Now I want to do some basic computations, I want to sum over this list of tuples, and compute the average of the years when they are not null . I came up with a solution:

datebegin =0
date_end =0
count_begin =0
count_end =0

for x, y in date_list:
    if x !=0:
        datebegin +=x
        count_begin +=1
    if y != 0:
        date_end +=y
        count_end +=1

final_date_begin = datebegin/count_begin #value = year 1636
final_date_end = date_end/count_end #value = year 1639

But I think this can be done much more efficient/pythonic. In the first place because I seem to need a lot of code for such a simple task, and in the second place because I need to initialize 4(!) global vars if I do it in this way. Could someone enlighten me and show me a more efficient way to solve this?

Answer 1

Non-numpy solution:

lst = [(0, 0), (1648, 1648), (1637, 1647), (1626, 1636), (0, 0), (1638, 1638), (1635, 1635), (1634, 1634), (0, 0), (0, 0)]

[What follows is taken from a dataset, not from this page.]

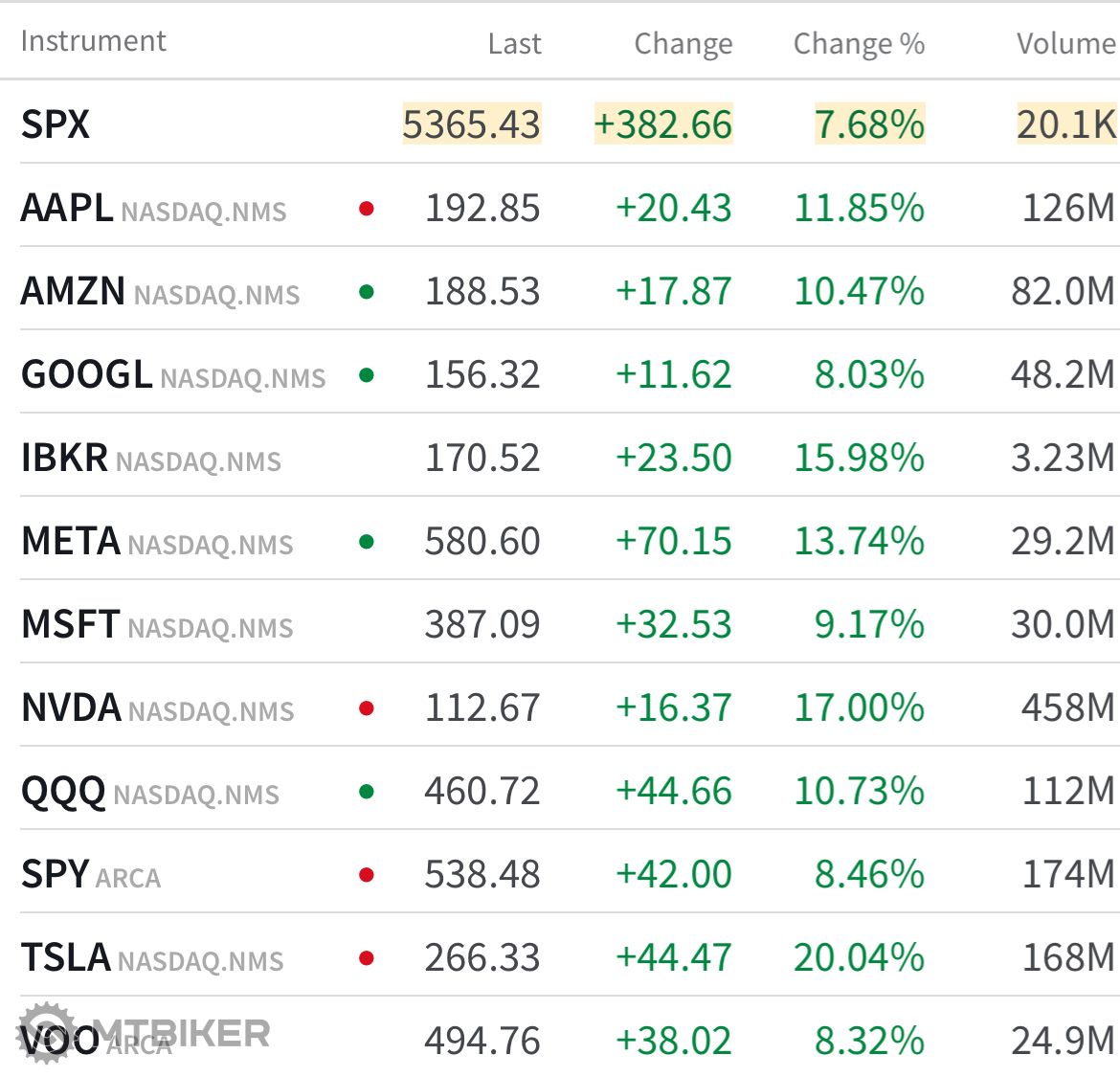Click the red dot beside TSLA
Image resolution: width=1120 pixels, height=1077 pixels.
click(x=366, y=958)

print(sum(x[0] for x in lst) / sum(x[0] != 0 for x in lst))
# 1636.3333333333333
print(sum(x[1] for x in lst) / sum(x[1] != 0 for x in lst))
# 1639.6666666666667

Answer 2

Numpy and list comprehensions are your friend here.

import numpy as np  
date_list = [(0, 0), (1648, 1648), (1637, 1647), (1626, 1636), (0, 0), 
             (1638, 1638), (1635, 1635), (1634, 1634), (0, 0), (0, 0)]
final_date_begin = np.mean([x for x, y in date_list if not x == 0])
final_date_end = np.mean([y for x, y in date_list if not y == 0])

Answer 3

In pure Python

starts = [s for s, e in date_list for if s and e]
ends = [e for s, e in date_list for if s and e]

start_avg = sum(starts) / len(starts)
end_avg = sum(ends) / len(ends)

Answer 4

You can use numpy to solve this:

import numpy as np

result = list(np.ma.masked_equal(date_list, 0).mean(axis=0))

Here we thus first store the date_list in an array, next we mask out the zero values, and then we calculate the average over the first axis.

For your sample data, we obtain:

>>> list(np.ma.masked_equal(date_list, 0).mean(axis=0))
[1636.3333333333333, 1639.6666666666667]

Performance : for a list containing 100'000 2-tuples, generated with:

from random import randint

date_list = [(randint(0, 10), randint(0, 10)) for _ in range(100000)]

we repeated this function 1'000 times, and obtain:

>>> timeit(f, number=1000)
51.31010195999988

so locally, this works for a 100'000×2 "matrix" in 51.3 ms per run.